Electrochemical study on the type of immobilized acetylcholinesterase inhibition by sodium fluoride
By Ovalle, Marcela; Stoytcheva, Margarita; Zlatev, Roumen; Valdez, Benjamin & Velkova, Zdravka
Published in Electrochimica Acta
2008
Abstract
Homogeneous cholinesterases inhibition by sodium fluoride was studied by many authors, using conventional techniques. Controversial results however were reported on the inhibition kinetics and mechanism. In this work electrochemical methods were applied to identify the type of sodium fluoride inhibition of the immobilized acetylcholinesterase taking advantage of the capabilities of the electrochemical biosensors. The acetylcholinesterase inhibition was evaluated by current measurement, at constant potential, of the mediated by K3[Fe(CN)6] and of the non-mediated oxidation of thiocholine iodide, produced by enzymatic acetylthiocholine iodide hydrolysis. Direct amperometric thiocholine detection was preferred for further studies, being more sensitive. The biosensor transducer response to thiocholine iodide was investigated by cyclic and hydrodynamic voltammetry. The reversibility and pH dependence (E1/2 = 1.08–0.06 pH) of thiocholine oxidation were demonstrated. The amperometric biosensor response to acetylthiocholine iodide obtained on a modified by acetylcholinesterase adsorption carbon electrode at +0.80 V/Ag, AgCl was characterised according to IUPAC recommendations.
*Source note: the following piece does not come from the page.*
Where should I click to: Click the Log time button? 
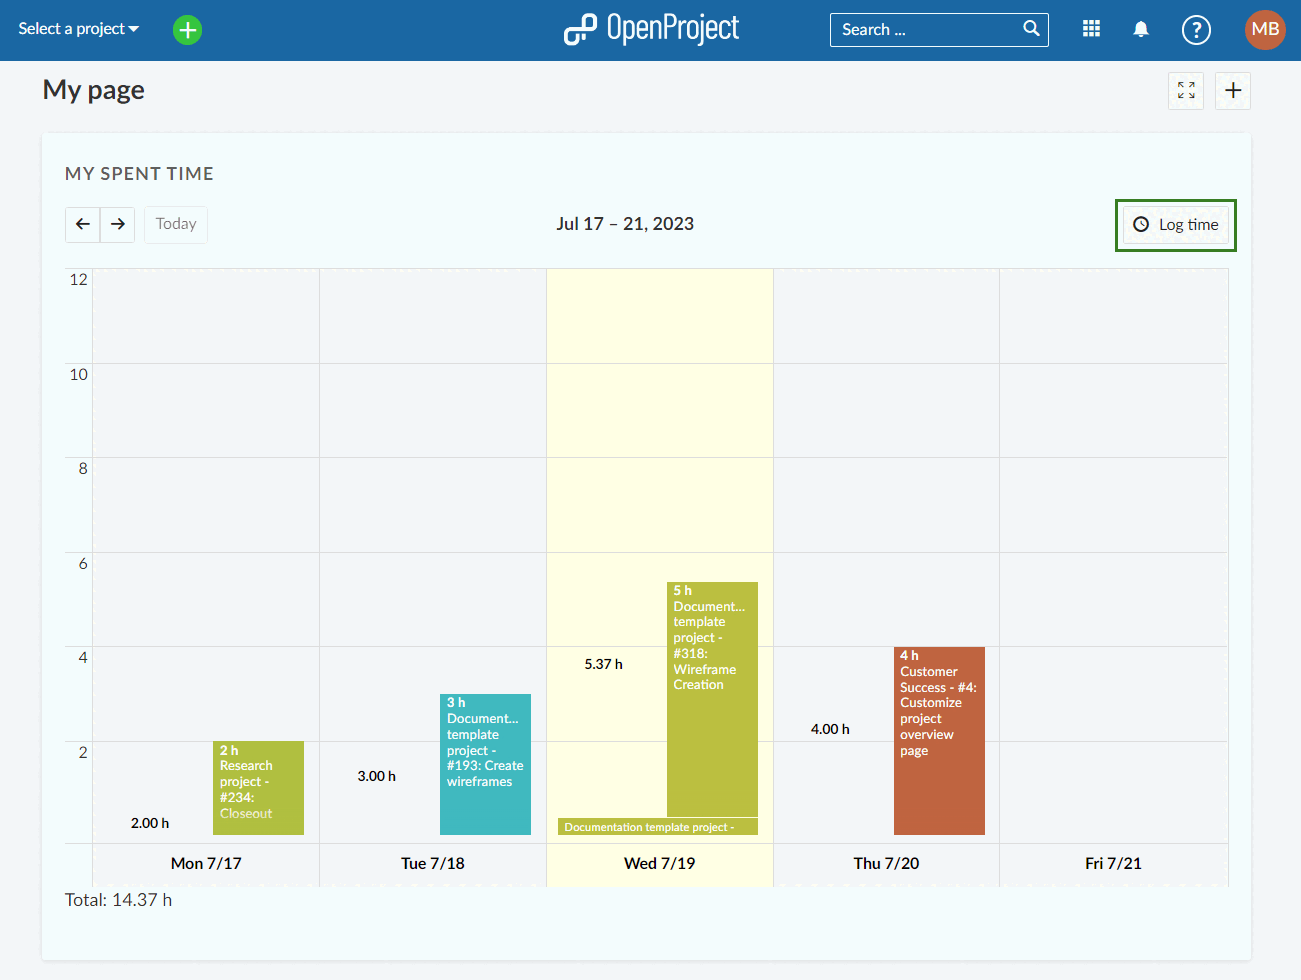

The enzyme reaction kinetic parameters: Imax, K M app, and KI were evaluated under kinetically controlled conditions, for various pH and temperature values. The reversibility of the inhibition was confirmed by dilution. Based on the kinetic analysis, the inhibition of the immobilized acetylcholinesterase by sodium fluoride was found to be of a competitive type.